On a prime slice of Malaysia’s Selangor coast, an Orang Asli tribe fights to hold onto its ancestral land


As developers and other commercial players come knocking, the Mah Meri in Selangor are one of Malaysia’s indigenous communities fighting to gazette their land before it’s too late.

(CNA) – On Selangor’s southern coast, a shady strip of beach plays host to the Orang Asli outpost of Bagan Lalang, a small settlement of ramshackle huts and rudimentary homes.

This is where a tiny community of the Mah Meri indigenous people of Selangor live, on land they are said to have foraged for hundreds of years.

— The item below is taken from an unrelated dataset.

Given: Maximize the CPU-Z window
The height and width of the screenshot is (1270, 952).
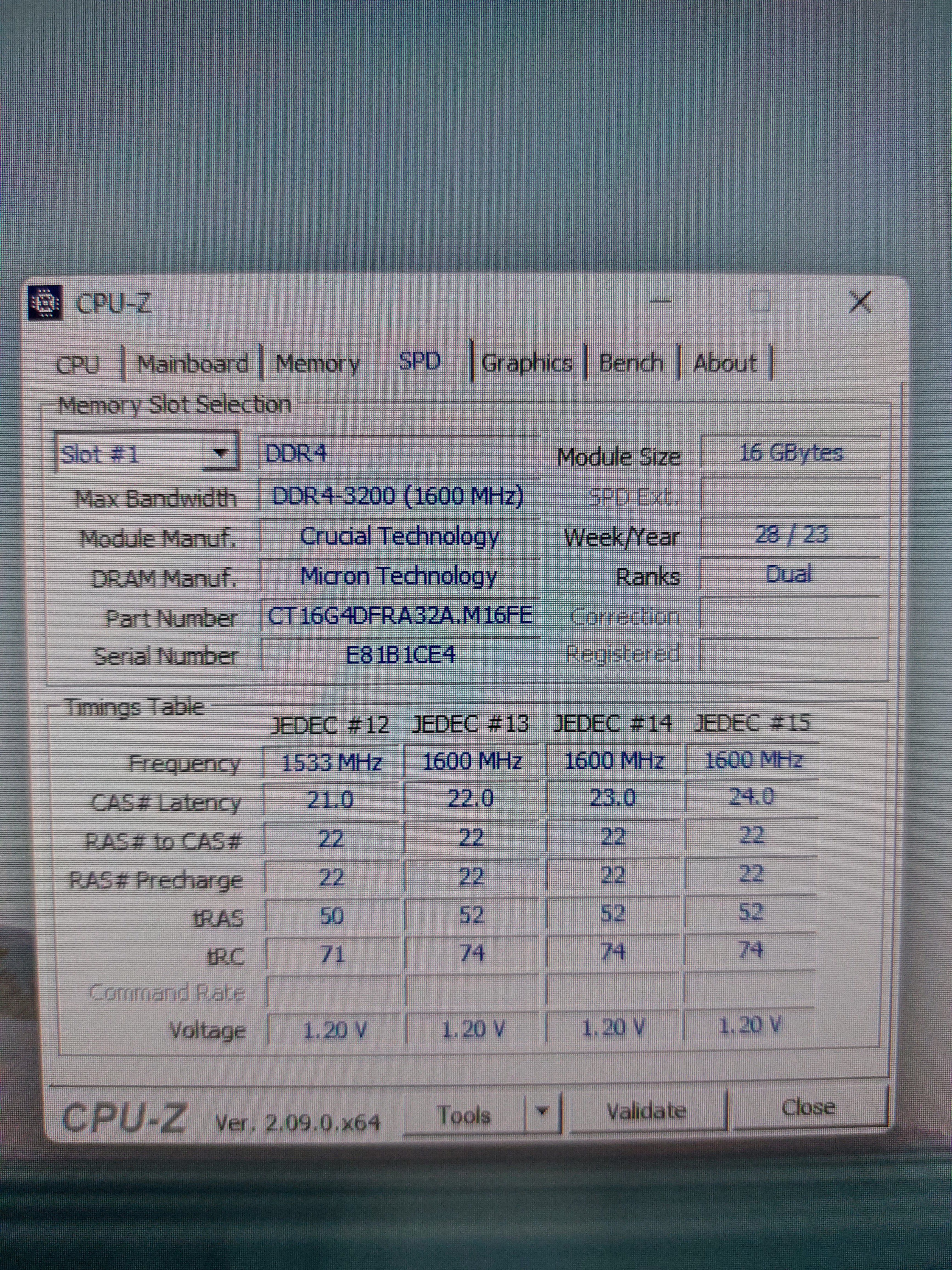Looking at the screenshot, I should [x=760, y=301].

But not for much longer.

On May 13, Mr Marin Mungai, chairman of the main Mah Meri village of Bukit Bangkong 12km away, visited what was left of the Bagan Lalang village to show CNA around.

He paced around the settlement, recounting how Bagan Lalang was not an actual village but a way for the community to live closer to where they worked.

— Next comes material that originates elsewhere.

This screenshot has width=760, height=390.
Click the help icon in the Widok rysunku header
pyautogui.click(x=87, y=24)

Mr Marin stopped at one of the houses, where a young man sat on the floor by his door, arms wrapped around his knees. “Don’t ever move out until you’ve been given new homes,” Mr Marin warned him.

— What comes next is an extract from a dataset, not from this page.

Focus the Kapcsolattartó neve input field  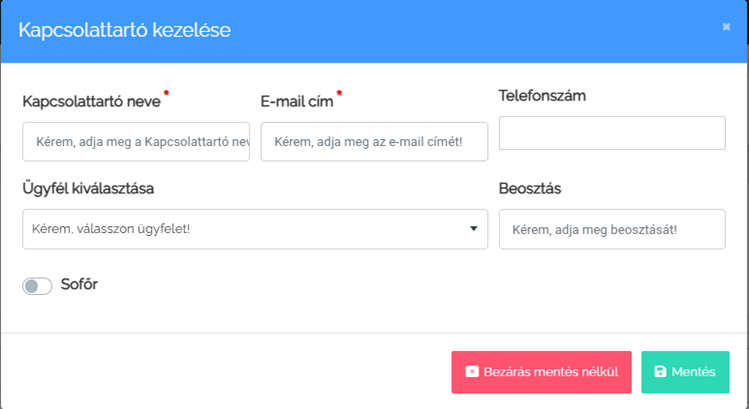(136, 142)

In April 2021, the Mah Meri inhabitants of Bagan Lalang were served a notice by the Selangor land office to vacate the area, which will be developed as an extension of a nearby luxury resort under the state’s Sepang GoldCoast development plan.

The incident made headlines as yet another case of the Orang Asli in Malaysia fighting for their land rights against parties backed by the state government.

The country has slightly more than 200,000 Orang Asli from 18 tribes, or just under 1 per cent of its total population of 32 million.

Selangor is home to 4,100 members of the Mah Meri, its population concentrated in the Bukit Bangkong area with another community on Carey Island.